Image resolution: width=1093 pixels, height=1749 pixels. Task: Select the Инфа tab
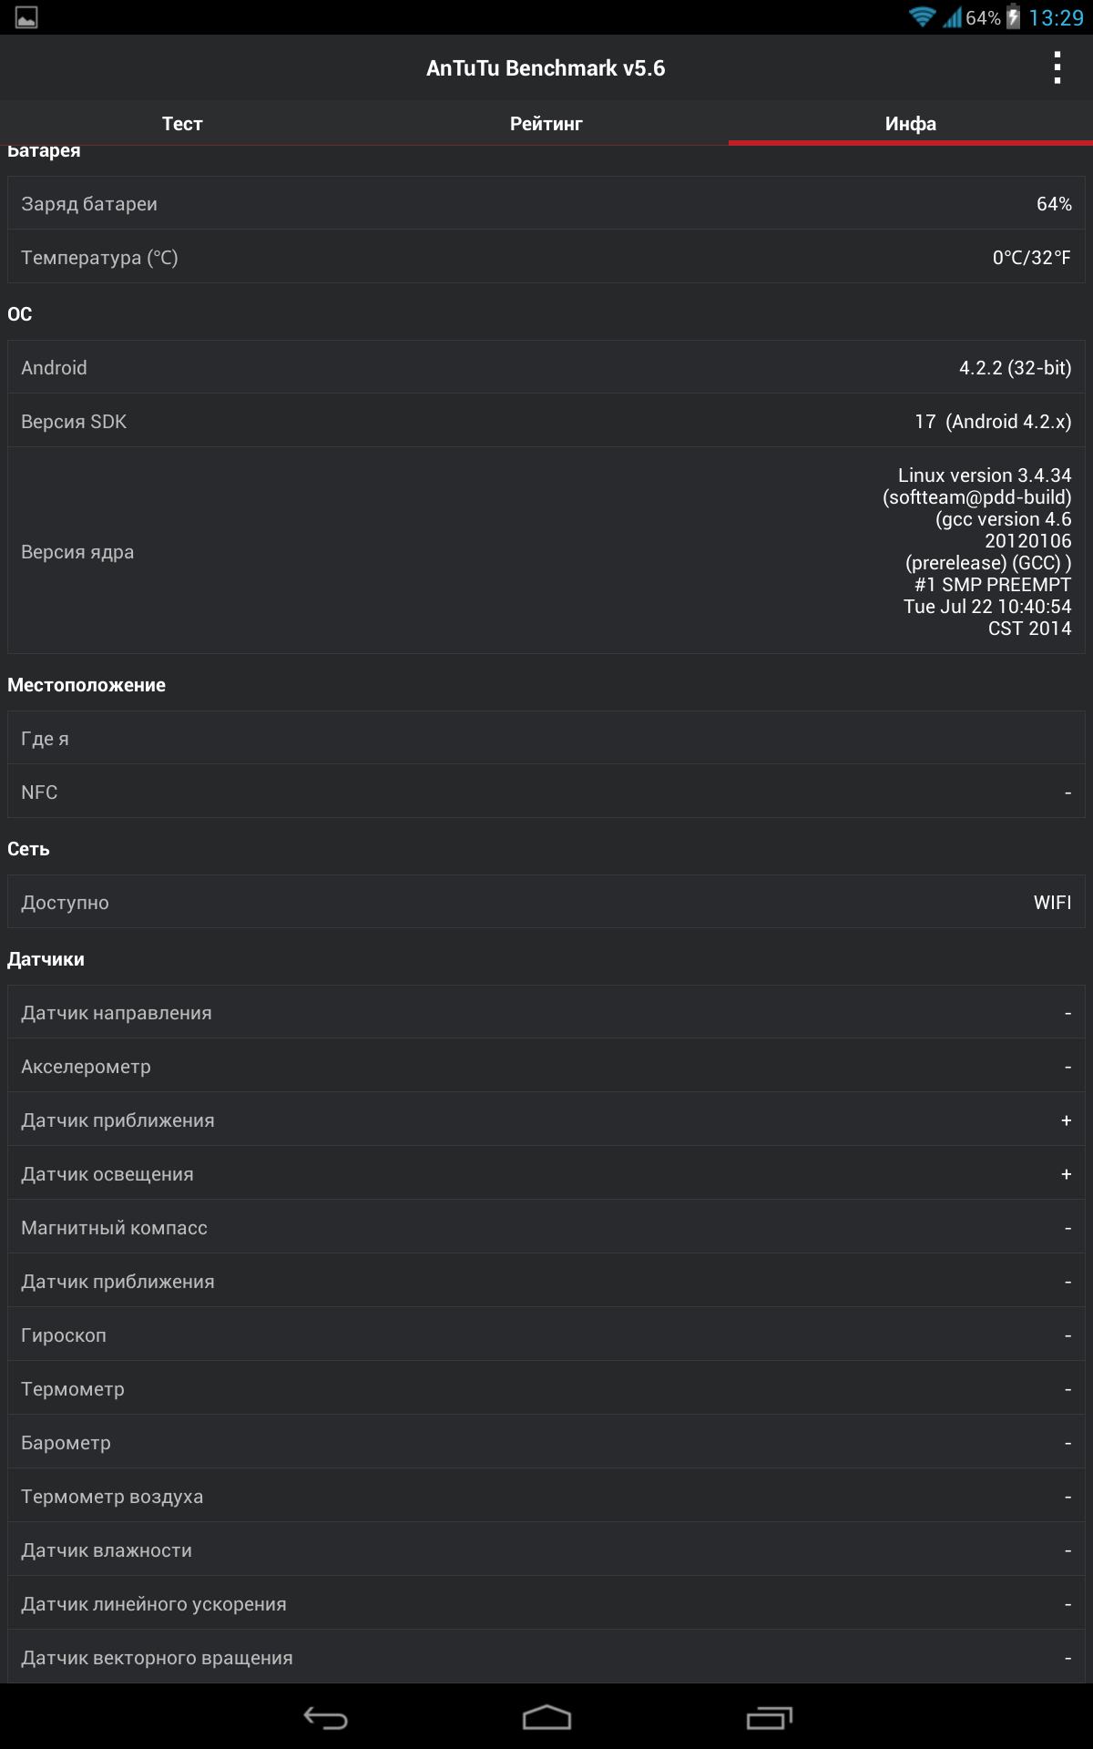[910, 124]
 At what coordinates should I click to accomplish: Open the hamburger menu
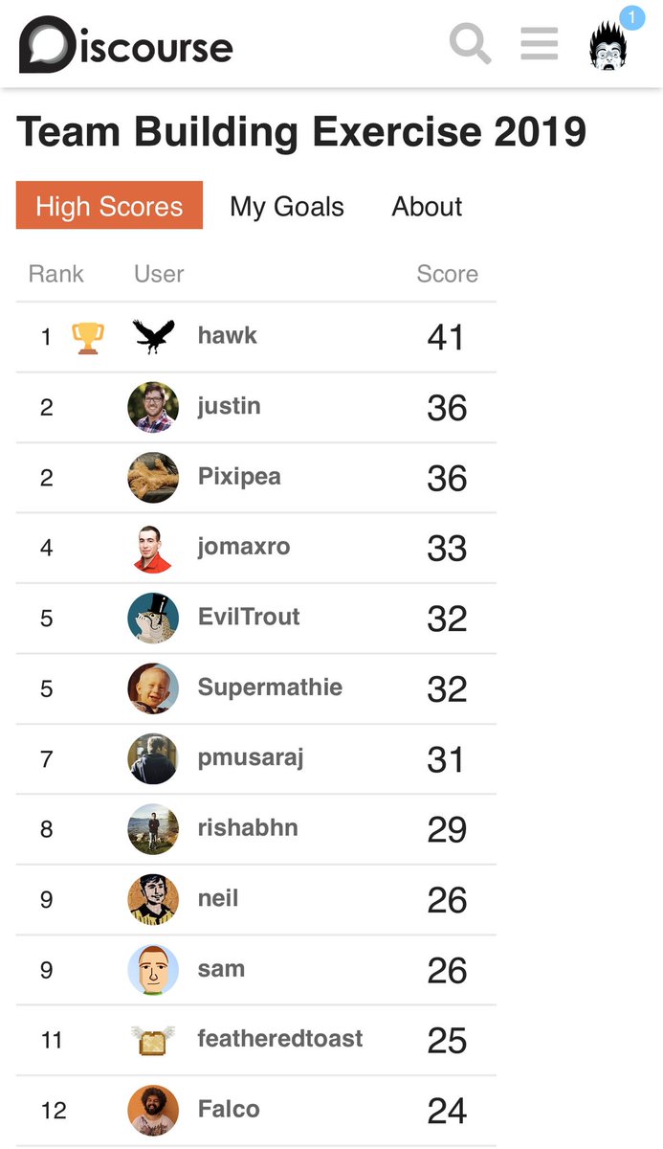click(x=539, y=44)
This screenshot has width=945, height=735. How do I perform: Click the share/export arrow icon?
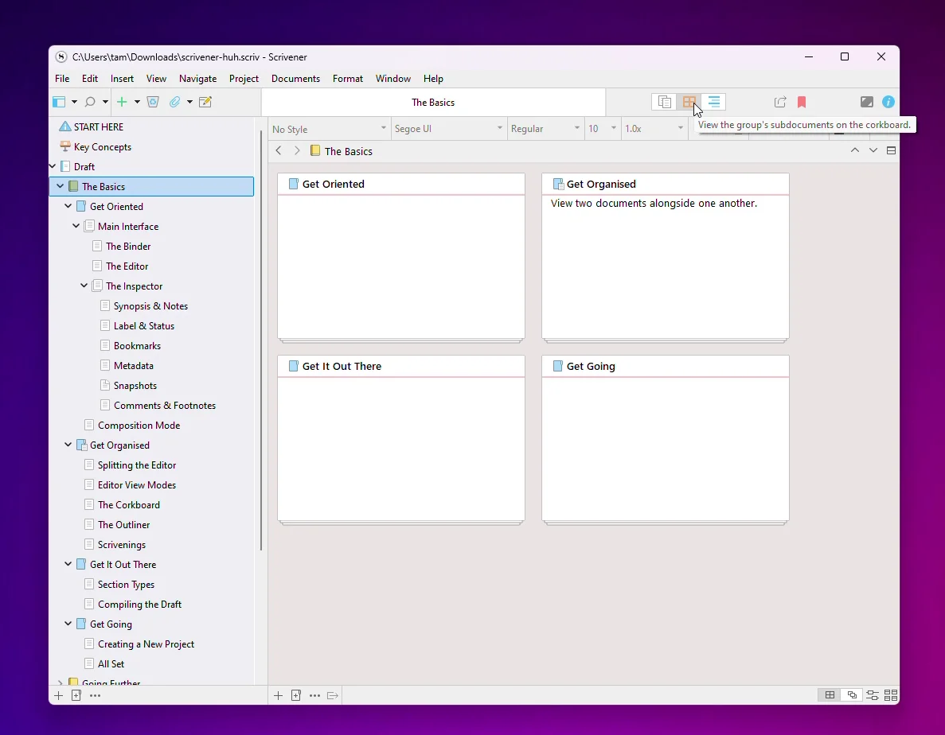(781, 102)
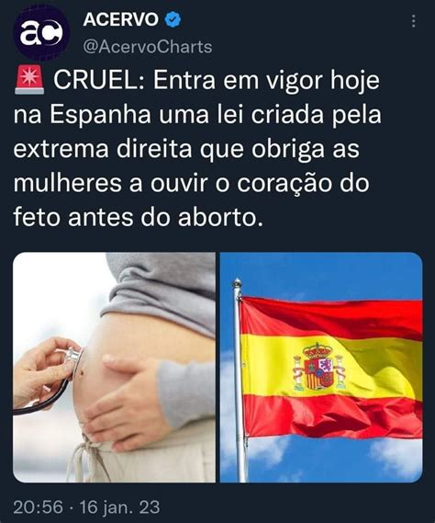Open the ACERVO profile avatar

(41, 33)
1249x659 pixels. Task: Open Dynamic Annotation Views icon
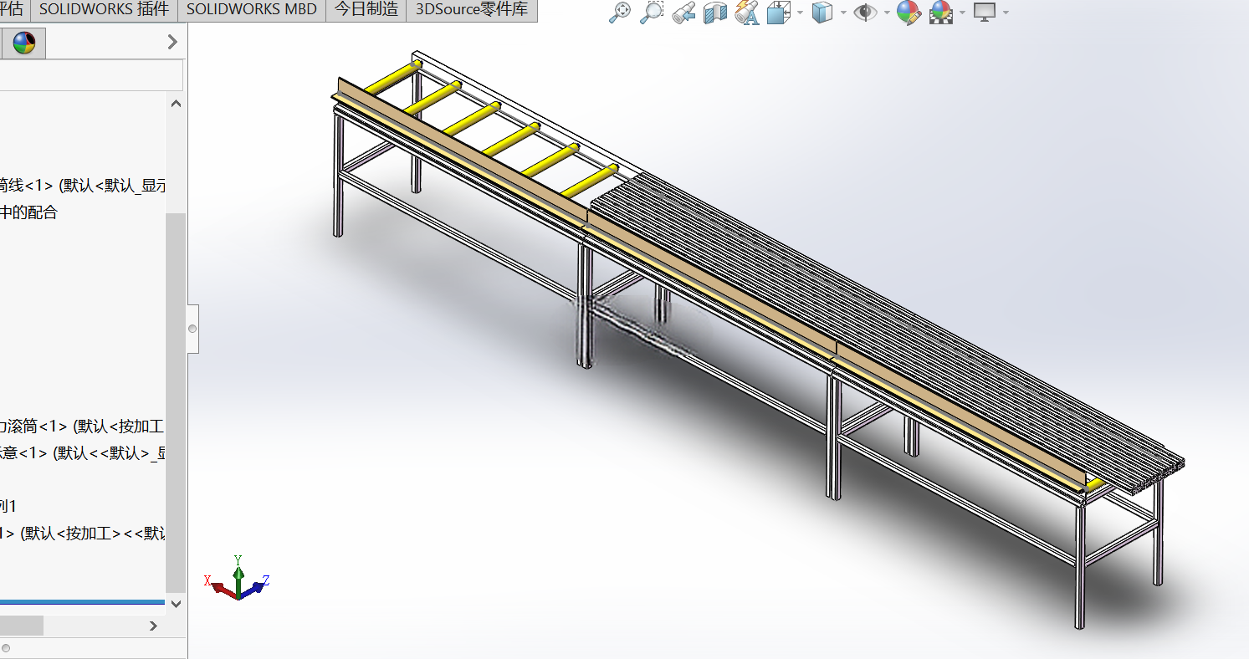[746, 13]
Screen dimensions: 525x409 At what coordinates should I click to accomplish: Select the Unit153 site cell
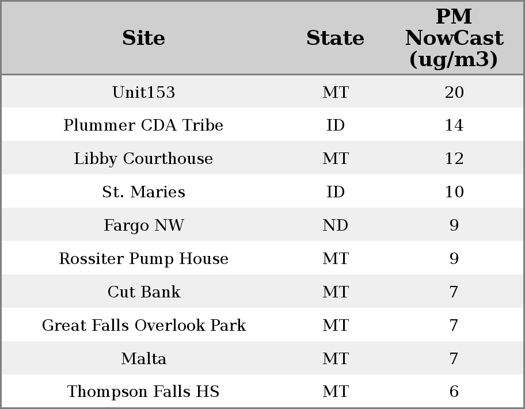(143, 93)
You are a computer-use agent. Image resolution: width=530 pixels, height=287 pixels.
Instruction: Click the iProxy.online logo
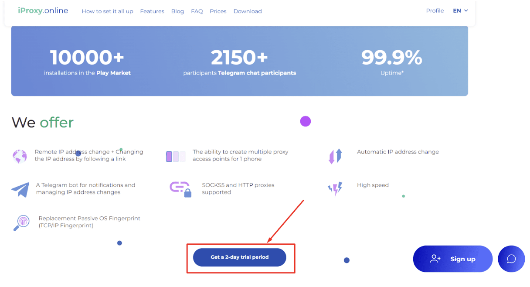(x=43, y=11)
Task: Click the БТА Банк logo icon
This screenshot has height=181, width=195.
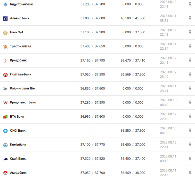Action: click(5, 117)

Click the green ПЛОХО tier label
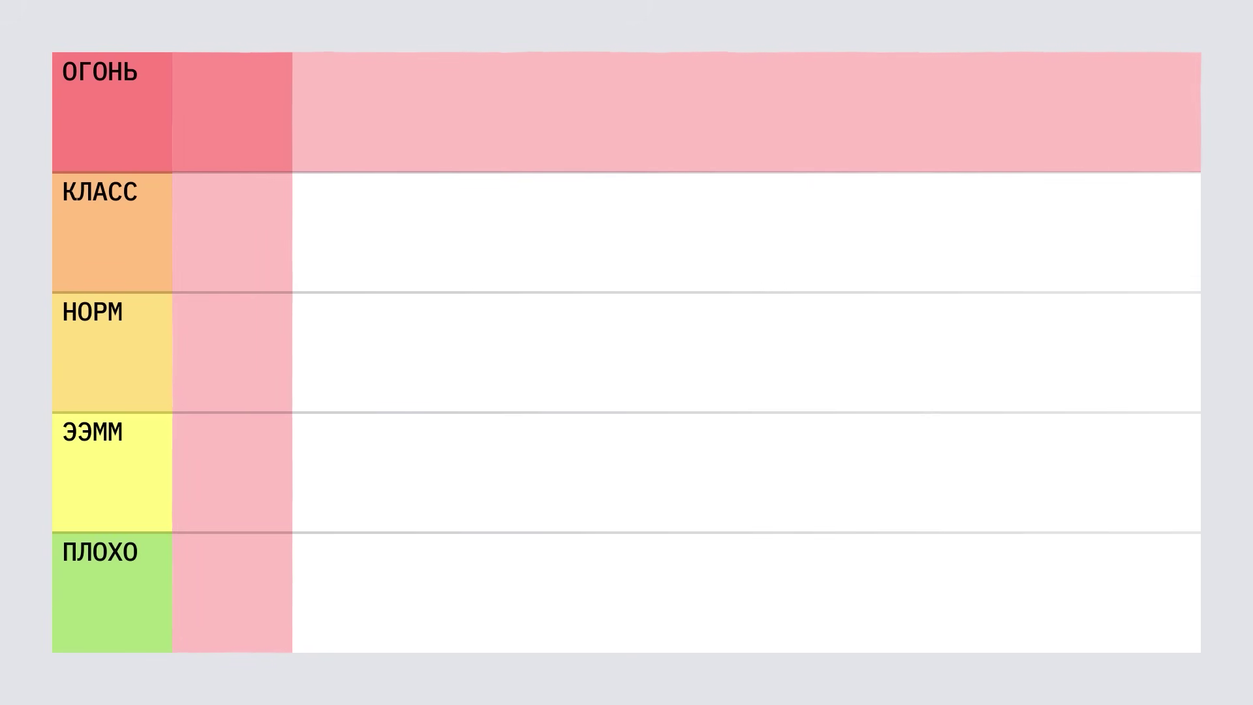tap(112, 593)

◇ ◇ ◇

ABOUT THIS EXERCISE:
Print only the lines running from the one containing "1249x659 pixels. Task: Open" to the end of the data above, exactly; include no pictures.

ANSWER BELOW:
1249x659 pixels. Task: Open Dynamic Annotation Views icon
[746, 13]
Screen dimensions: 525x409 At what coordinates should I click to accomplish: Select the Unit153 site cell
(143, 93)
You are a computer-use agent. Image resolution: width=530 pixels, height=287 pixels.
Instruction: Click the iProxy.online logo
(x=43, y=11)
Task: Click the БТА Банк logo icon
This screenshot has height=181, width=195.
Action: click(5, 117)

Click the green ПЛОХО tier label
tap(112, 593)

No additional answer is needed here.